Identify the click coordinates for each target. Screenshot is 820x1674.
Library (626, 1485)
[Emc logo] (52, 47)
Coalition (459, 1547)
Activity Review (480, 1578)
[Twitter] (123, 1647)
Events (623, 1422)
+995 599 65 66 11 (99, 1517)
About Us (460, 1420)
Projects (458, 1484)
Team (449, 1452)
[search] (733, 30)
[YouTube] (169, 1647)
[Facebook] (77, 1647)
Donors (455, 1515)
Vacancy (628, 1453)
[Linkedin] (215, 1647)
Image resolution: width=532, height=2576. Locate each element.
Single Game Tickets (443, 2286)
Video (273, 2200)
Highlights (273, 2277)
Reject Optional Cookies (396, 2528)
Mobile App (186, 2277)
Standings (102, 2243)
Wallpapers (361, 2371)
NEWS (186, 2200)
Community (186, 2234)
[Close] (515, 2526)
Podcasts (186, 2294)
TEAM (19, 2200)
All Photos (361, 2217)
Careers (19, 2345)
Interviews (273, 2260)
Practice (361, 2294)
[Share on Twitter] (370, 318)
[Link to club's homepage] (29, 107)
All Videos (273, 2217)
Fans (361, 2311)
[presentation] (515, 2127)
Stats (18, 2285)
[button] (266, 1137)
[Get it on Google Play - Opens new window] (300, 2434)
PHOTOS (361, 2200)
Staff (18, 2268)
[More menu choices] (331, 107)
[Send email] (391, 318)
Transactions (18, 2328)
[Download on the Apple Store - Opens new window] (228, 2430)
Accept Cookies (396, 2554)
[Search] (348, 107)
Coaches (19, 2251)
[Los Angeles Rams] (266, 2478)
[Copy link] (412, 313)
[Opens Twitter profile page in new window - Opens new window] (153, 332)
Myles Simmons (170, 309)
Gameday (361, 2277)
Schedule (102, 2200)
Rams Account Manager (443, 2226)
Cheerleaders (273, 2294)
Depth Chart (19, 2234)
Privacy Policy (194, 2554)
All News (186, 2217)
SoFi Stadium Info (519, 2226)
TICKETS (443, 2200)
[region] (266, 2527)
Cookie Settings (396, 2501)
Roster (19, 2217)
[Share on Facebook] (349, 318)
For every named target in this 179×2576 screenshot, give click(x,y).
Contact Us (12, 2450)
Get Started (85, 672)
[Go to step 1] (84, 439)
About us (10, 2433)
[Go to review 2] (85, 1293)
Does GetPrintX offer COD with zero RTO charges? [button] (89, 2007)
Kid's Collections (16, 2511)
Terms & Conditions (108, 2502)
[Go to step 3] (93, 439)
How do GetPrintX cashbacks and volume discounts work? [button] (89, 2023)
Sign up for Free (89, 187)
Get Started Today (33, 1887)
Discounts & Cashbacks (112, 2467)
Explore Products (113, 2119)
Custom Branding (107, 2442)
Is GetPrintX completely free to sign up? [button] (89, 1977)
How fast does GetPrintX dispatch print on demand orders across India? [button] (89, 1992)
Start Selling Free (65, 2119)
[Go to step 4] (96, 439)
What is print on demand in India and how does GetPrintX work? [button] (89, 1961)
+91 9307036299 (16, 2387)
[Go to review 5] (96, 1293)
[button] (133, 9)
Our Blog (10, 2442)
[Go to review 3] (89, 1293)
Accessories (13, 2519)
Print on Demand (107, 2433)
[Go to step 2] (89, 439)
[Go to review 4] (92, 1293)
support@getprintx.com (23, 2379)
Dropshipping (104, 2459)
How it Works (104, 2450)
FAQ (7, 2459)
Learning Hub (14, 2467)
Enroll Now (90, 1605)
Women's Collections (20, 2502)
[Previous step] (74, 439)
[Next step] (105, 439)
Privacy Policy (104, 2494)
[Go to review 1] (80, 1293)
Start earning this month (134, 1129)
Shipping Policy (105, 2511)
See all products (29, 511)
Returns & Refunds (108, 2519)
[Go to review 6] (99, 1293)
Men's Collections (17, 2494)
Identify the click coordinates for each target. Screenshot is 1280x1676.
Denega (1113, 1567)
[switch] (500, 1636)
※ ※ ※
### [WHAT TO PRODUCE]
Would you please write out, exactly and with no other lines, the stretch of the listing above from the line containing "[Opens Twitter profile" through the line containing "All News (186, 2217)"?

### [WRITTEN ANSWER]
[Opens Twitter profile page in new window - Opens new window] (153, 332)
Myles Simmons (170, 309)
Gameday (361, 2277)
Schedule (102, 2200)
Rams Account Manager (443, 2226)
Cheerleaders (273, 2294)
Depth Chart (19, 2234)
Privacy Policy (194, 2554)
All News (186, 2217)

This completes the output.